Entries taken from a collection
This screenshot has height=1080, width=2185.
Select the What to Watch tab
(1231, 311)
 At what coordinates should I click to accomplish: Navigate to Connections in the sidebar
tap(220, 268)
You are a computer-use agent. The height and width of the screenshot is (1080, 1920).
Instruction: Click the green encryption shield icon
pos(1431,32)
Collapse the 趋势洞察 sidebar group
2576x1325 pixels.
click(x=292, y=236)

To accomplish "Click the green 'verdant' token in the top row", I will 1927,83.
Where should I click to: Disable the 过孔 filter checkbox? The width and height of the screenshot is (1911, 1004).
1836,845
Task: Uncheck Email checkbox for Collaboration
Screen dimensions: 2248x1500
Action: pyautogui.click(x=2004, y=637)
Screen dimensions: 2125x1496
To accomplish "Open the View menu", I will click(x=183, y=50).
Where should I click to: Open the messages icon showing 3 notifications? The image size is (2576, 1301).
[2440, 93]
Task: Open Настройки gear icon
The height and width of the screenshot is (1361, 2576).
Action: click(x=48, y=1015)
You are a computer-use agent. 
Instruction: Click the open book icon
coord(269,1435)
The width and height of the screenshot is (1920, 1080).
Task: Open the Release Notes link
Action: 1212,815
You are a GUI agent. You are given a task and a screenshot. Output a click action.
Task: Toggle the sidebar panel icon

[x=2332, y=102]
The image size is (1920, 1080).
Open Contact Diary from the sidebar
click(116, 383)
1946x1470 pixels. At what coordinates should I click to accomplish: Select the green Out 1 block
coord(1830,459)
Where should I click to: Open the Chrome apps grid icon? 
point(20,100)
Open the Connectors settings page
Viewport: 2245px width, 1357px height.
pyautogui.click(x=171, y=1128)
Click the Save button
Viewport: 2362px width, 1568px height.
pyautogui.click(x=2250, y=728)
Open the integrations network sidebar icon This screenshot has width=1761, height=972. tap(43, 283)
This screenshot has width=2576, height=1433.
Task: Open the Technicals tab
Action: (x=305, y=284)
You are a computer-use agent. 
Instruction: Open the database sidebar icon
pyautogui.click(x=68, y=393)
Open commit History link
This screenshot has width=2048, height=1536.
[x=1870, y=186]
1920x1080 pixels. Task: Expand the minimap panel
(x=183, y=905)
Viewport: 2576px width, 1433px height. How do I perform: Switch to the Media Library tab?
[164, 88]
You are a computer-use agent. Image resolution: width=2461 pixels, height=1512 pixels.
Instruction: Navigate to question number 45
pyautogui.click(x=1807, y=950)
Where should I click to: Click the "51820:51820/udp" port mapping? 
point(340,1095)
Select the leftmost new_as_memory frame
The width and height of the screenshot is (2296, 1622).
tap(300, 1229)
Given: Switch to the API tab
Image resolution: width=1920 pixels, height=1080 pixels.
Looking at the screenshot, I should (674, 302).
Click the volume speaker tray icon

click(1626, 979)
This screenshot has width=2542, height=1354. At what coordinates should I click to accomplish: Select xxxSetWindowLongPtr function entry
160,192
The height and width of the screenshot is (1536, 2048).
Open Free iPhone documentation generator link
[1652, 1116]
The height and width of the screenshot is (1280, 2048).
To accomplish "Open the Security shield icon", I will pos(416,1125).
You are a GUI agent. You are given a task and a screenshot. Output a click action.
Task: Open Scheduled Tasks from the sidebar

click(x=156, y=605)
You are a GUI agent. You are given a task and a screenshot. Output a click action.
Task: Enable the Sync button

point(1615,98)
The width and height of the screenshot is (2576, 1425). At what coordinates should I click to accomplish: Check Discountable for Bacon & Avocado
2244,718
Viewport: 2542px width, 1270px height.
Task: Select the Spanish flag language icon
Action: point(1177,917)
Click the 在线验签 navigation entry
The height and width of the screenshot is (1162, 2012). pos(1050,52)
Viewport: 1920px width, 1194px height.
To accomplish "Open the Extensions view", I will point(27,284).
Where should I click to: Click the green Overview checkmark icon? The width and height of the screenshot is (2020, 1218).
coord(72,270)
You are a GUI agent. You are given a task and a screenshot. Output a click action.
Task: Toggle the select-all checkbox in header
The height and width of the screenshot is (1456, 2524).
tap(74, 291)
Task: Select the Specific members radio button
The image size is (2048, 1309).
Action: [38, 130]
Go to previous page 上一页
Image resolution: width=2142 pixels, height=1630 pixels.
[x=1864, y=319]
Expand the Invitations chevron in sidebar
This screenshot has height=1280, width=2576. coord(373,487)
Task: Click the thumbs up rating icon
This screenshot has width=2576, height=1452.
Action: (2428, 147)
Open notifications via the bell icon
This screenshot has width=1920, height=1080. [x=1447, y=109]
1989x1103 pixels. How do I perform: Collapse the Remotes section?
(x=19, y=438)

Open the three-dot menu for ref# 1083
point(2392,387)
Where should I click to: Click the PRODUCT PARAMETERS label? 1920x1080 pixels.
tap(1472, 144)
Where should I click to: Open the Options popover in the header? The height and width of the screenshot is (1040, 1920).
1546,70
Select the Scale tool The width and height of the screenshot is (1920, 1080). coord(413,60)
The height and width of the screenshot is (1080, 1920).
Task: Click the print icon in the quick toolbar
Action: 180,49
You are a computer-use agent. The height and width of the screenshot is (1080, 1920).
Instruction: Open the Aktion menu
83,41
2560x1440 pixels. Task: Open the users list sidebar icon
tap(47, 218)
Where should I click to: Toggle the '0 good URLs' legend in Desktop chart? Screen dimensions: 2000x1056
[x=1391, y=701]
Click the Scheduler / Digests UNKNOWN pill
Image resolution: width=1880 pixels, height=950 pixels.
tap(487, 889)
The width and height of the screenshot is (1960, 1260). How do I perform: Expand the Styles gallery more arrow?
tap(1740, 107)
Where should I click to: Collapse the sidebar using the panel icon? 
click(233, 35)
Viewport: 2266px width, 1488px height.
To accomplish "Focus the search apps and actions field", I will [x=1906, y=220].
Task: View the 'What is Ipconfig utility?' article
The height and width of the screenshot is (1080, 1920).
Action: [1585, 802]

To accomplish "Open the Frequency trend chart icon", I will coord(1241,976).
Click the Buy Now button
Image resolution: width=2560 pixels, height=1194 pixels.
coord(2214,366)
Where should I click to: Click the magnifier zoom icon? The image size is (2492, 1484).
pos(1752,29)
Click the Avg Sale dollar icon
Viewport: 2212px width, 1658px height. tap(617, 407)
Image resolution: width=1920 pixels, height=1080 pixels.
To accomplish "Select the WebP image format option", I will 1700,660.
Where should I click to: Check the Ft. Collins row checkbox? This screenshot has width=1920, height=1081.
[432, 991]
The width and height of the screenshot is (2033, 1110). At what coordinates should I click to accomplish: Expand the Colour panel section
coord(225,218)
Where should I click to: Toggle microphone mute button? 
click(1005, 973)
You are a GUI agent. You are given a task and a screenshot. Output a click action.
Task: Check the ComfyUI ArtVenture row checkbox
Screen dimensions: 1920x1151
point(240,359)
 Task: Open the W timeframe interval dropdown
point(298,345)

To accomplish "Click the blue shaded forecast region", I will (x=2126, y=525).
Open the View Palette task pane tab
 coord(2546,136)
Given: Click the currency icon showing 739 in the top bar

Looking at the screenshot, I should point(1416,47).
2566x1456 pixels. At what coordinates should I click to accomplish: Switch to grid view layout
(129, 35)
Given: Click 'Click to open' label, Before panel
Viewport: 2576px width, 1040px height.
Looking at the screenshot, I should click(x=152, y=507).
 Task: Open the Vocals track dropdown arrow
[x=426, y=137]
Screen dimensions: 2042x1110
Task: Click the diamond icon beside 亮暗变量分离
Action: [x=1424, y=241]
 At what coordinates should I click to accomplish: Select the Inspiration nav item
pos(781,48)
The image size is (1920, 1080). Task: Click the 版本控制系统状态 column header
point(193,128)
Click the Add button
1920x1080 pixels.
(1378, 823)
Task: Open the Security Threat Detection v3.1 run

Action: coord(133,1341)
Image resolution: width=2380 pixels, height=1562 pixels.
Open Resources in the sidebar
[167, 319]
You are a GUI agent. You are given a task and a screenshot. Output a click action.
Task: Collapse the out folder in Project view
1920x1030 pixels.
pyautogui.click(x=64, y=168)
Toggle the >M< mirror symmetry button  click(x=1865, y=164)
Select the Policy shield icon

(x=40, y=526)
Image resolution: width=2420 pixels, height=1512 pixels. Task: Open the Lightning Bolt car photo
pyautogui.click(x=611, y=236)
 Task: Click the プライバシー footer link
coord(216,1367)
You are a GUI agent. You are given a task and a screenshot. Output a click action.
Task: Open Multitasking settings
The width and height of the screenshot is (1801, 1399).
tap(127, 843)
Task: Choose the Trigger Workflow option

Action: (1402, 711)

◆ **Try it**
Show the lines of the records that contain the word "settings".

◆ **Answer to the problem**
Open the Connectors settings page
Task: Open Multitasking settings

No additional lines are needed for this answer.